Give back every entry in full, exactly as it reads.

[Collected data entries]
****************************************

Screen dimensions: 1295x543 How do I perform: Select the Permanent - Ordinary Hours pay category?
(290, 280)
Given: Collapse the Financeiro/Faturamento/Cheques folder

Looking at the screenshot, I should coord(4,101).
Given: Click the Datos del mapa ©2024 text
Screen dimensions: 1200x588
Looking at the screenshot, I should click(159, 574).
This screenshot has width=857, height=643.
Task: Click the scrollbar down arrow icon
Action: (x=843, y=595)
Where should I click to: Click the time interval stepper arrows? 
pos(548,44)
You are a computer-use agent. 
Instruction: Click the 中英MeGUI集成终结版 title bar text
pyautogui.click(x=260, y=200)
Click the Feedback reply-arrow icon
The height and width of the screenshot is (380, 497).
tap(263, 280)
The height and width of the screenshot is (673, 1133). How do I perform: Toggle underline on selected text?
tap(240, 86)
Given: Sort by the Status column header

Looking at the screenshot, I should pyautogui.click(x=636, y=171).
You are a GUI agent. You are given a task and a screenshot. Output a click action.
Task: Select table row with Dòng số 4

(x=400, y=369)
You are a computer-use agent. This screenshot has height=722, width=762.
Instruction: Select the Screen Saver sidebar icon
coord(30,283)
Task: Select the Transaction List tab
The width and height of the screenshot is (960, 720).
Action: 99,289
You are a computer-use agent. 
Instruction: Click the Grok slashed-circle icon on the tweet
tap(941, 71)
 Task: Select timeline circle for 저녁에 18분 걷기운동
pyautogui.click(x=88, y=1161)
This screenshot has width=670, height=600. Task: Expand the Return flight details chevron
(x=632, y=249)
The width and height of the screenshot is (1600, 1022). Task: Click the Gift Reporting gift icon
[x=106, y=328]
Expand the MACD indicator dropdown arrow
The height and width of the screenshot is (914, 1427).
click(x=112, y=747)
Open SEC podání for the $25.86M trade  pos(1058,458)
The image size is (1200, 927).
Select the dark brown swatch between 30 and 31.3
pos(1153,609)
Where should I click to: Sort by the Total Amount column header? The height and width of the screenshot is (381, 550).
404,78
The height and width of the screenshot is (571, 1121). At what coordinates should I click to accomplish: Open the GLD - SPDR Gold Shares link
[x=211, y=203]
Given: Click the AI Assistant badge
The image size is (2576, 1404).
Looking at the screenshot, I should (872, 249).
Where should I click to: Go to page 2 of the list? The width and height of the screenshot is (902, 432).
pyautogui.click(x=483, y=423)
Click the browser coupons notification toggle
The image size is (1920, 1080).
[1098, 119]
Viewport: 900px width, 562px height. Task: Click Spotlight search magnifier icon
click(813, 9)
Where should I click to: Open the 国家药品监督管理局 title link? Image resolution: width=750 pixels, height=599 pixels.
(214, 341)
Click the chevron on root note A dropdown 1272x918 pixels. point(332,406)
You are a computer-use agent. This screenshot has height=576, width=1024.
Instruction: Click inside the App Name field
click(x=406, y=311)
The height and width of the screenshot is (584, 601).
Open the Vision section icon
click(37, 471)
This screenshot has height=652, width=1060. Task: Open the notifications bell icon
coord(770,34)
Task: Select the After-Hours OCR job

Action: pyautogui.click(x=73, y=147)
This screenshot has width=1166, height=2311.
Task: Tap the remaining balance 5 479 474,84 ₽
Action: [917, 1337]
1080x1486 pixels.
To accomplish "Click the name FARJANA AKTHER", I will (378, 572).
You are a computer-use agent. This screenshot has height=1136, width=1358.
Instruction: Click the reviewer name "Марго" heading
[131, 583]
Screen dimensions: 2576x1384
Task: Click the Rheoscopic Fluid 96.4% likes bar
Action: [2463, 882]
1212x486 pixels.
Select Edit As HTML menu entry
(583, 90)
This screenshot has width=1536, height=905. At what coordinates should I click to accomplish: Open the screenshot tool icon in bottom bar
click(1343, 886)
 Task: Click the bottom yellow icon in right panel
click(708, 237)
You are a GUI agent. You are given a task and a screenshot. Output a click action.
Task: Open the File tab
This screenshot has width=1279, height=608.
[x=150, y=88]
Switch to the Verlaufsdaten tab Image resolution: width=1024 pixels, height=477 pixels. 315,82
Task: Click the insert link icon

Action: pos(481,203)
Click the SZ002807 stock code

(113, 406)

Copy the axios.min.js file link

****************************************

• Answer space
Screen dimensions: 1295x543 How do I perform: Select the Permanent - Ordinary Hours pay category?
(290, 280)
Given: Collapse the Financeiro/Faturamento/Cheques folder

Looking at the screenshot, I should coord(4,101).
Given: Click the Datos del mapa ©2024 text
Screen dimensions: 1200x588
Looking at the screenshot, I should click(159, 574).
This screenshot has width=857, height=643.
Task: Click the scrollbar down arrow icon
Action: (x=843, y=595)
Where should I click to: Click the time interval stepper arrows? 
pos(548,44)
You are a computer-use agent. 
Instruction: Click the 中英MeGUI集成终结版 title bar text
pyautogui.click(x=260, y=200)
Click the Feedback reply-arrow icon
The height and width of the screenshot is (380, 497).
tap(263, 280)
The height and width of the screenshot is (673, 1133). How do I perform: Toggle underline on selected text?
tap(240, 86)
Given: Sort by the Status column header

Looking at the screenshot, I should pyautogui.click(x=636, y=171).
You are a GUI agent. You are given a task and a screenshot. Output a click action.
Task: Select table row with Dòng số 4

(x=400, y=369)
You are a computer-use agent. This screenshot has height=722, width=762.
Instruction: Select the Screen Saver sidebar icon
coord(30,283)
Task: Select the Transaction List tab
The width and height of the screenshot is (960, 720).
Action: 99,289
You are a computer-use agent. 
Instruction: Click the Grok slashed-circle icon on the tweet
tap(941, 71)
 Task: Select timeline circle for 저녁에 18분 걷기운동
pyautogui.click(x=88, y=1161)
This screenshot has width=670, height=600. Task: Expand the Return flight details chevron
(x=632, y=249)
The width and height of the screenshot is (1600, 1022). Task: Click the Gift Reporting gift icon
[x=106, y=328]
Expand the MACD indicator dropdown arrow
The height and width of the screenshot is (914, 1427).
click(x=112, y=747)
Open SEC podání for the $25.86M trade  pos(1058,458)
The image size is (1200, 927).
Select the dark brown swatch between 30 and 31.3
pos(1153,609)
Where should I click to: Sort by the Total Amount column header? The height and width of the screenshot is (381, 550).
404,78
The height and width of the screenshot is (571, 1121). At what coordinates should I click to accomplish: Open the GLD - SPDR Gold Shares link
[x=211, y=203]
Given: Click the AI Assistant badge
The image size is (2576, 1404).
Looking at the screenshot, I should (872, 249).
Where should I click to: Go to page 2 of the list? The width and height of the screenshot is (902, 432).
pyautogui.click(x=483, y=423)
Click the browser coupons notification toggle
The image size is (1920, 1080).
[1098, 119]
Viewport: 900px width, 562px height. Task: Click Spotlight search magnifier icon
click(813, 9)
Where should I click to: Open the 国家药品监督管理局 title link? Image resolution: width=750 pixels, height=599 pixels.
(214, 341)
Click the chevron on root note A dropdown 1272x918 pixels. point(332,406)
You are a computer-use agent. This screenshot has height=576, width=1024.
Instruction: Click inside the App Name field
click(x=406, y=311)
The height and width of the screenshot is (584, 601).
Open the Vision section icon
click(37, 471)
This screenshot has height=652, width=1060. Task: Open the notifications bell icon
coord(770,34)
Task: Select the After-Hours OCR job

Action: pyautogui.click(x=73, y=147)
This screenshot has width=1166, height=2311.
Task: Tap the remaining balance 5 479 474,84 ₽
Action: [917, 1337]
1080x1486 pixels.
To accomplish "Click the name FARJANA AKTHER", I will (378, 572).
You are a computer-use agent. This screenshot has height=1136, width=1358.
Instruction: Click the reviewer name "Марго" heading
[131, 583]
Screen dimensions: 2576x1384
Task: Click the Rheoscopic Fluid 96.4% likes bar
Action: [2463, 882]
1212x486 pixels.
Select Edit As HTML menu entry
(583, 90)
This screenshot has width=1536, height=905. At what coordinates should I click to accomplish: Open the screenshot tool icon in bottom bar
click(1343, 886)
 Task: Click the bottom yellow icon in right panel
click(708, 237)
You are a GUI agent. You are given a task and a screenshot. Output a click action.
Task: Open the File tab
This screenshot has width=1279, height=608.
[x=150, y=88]
Switch to the Verlaufsdaten tab Image resolution: width=1024 pixels, height=477 pixels. 315,82
Task: Click the insert link icon

Action: pos(481,203)
Click the SZ002807 stock code

(113, 406)

Copy the axios.min.js file link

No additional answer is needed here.